John Humphrey Noyes (September 3, 1811 – April 13, 1886) was an American preacher, radical religious philosopher, and utopian socialist. He founded the Putney, Oneida, and Wallingford Communities and is credited for having coined the term "free love".

Early activism

Noyes was born in Brattleboro, Vermont and studied at Dartmouth College, Andover Theological Seminary, and Yale Theological College. At Yale, he became interested in the idea of Perfectionism — that it was possible to be free of sin in this lifetime. On February 20, 1834, he declared himself Perfect and free from sin. This declaration caused an outrage at his college, and his newly-earned license to preach was revoked.

He returned to Putney, Vermont, where he continued to preach, declaring "I took away their license to sin and they go on sinning; they have taken away my license to preach but I shall go on preaching". At this time, his Putney community began to take shape. It started in 1836 as the Putney Bible School and became a formal communal organization in 1844, practicing complex marriage, male continence and striving for Perfection.

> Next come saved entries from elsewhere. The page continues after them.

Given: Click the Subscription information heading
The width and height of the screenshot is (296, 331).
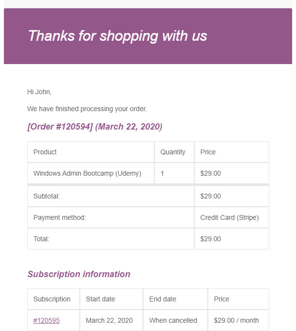Looking at the screenshot, I should click(79, 274).
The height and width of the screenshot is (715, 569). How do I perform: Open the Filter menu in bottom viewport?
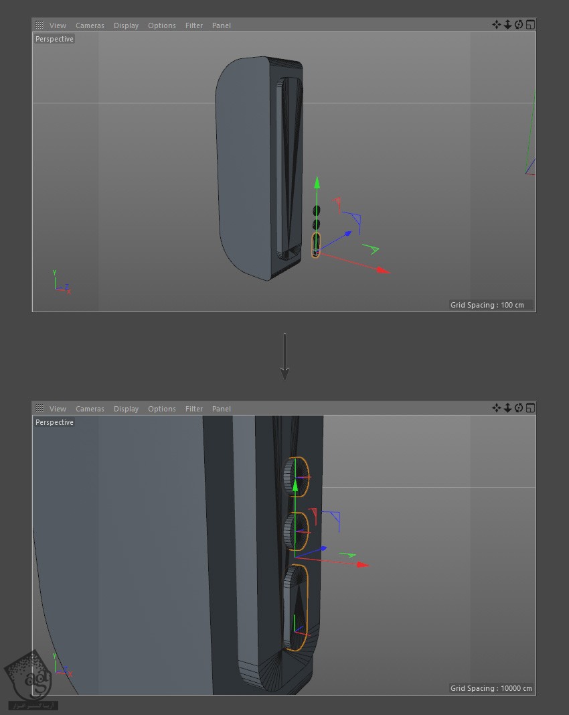click(194, 409)
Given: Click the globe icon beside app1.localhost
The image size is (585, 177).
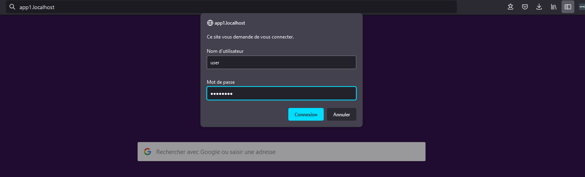Looking at the screenshot, I should [x=210, y=23].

In 1847, Noyes (who had legally married Harriet Holton in 1838) was arrested for adultery. Upon receiving word that arrest warrants had been written for several of his loyal followers, the group left Vermont for Oneida, New York, where Noyes knew some friendly Perfectionists with land. They made the decision to settle there and built their first communal dwelling in 1848.

The Oneida Community, as it came to be known, survived until 1879. It grew to have a membership of over 300, with branch communities in Brooklyn; Wallingford, Connecticut; Newark, New Jersey; Cambridge, Vermont; and Putney, Vermont. The Community had many successful industries. They manufactured animal traps and silk thread, and raised and canned fruits and vegetables. Smaller industries included the manufacture of leather travel bags and palm-leaf hats.

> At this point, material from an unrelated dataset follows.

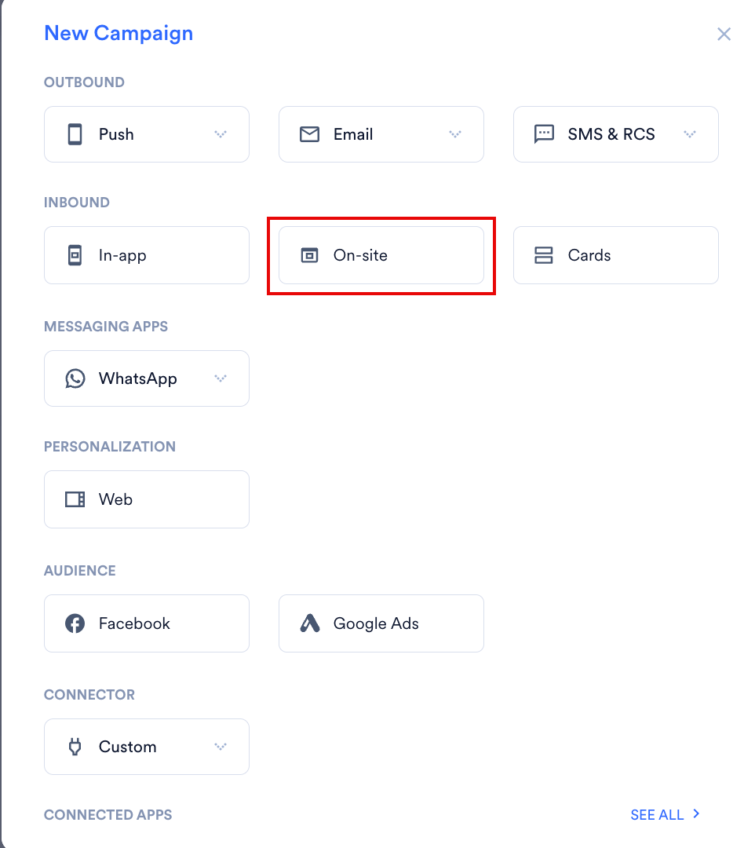Click the Push phone icon
744x848 pixels.
(75, 134)
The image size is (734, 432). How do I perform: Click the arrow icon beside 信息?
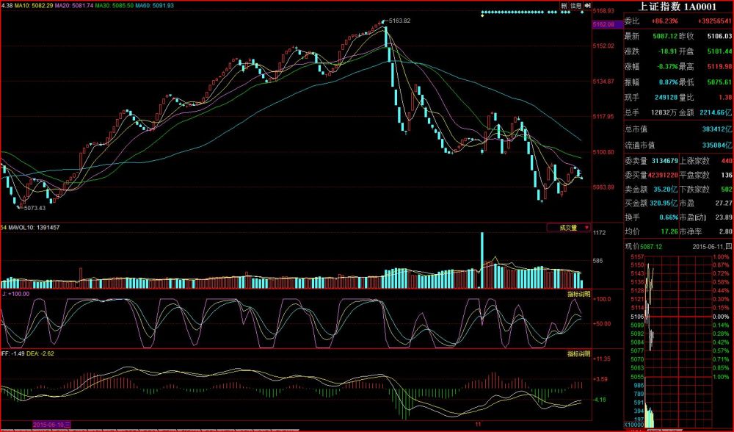pos(587,6)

In June 1879, one of Noyes' most loyal followers alerted him that he was about to be arrested for statutory rape. In the middle of the night, he fled Oneida for Ontario, Canada, where the Community had a factory. In August, he wrote back to the Community, stating that it was time to abandon the practice of complex marriage and live in a more traditional manner. The Community formally dissolved and converted to a joint stock company on January 1, 1881.

Noyes never returned to the United States. He remained a powerful influence over many of his followers. Some even left Oneida to come to the Niagara Falls area. One young woman, entertaining two marriage proposals from two different young men, wrote to Noyes for his advice. When Noyes advised her to reject both proposals and take up with Myron Kinsley — the follower who had tipped him off to his impending arrest, and a man twenty years her senior — she took Noyes' advice.

John Humphrey Noyes died in Niagara Falls, Ontario, in 1886. His body was returned to Oneida and is buried in the Oneida Community Cemetery with many of his followers.

In the early decades of the 20th century, Noyes' son Pierrepont consolidated the Community's industries and focused solely on silverware production. The company became known as Oneida, Limited and was the largest producer of flatware in the world for much of the 20th century. The Community's second communal dwelling, the 93,000 square foot brick "mansion house", survives today as a multi-use facility encompassing a museum, apartments, dormitory housing, guest rooms, and meeting and banquet facilities.

Works

   * The Berean (1847)
   * Bible Communism (1848)
   * History of American Socialisms (1870)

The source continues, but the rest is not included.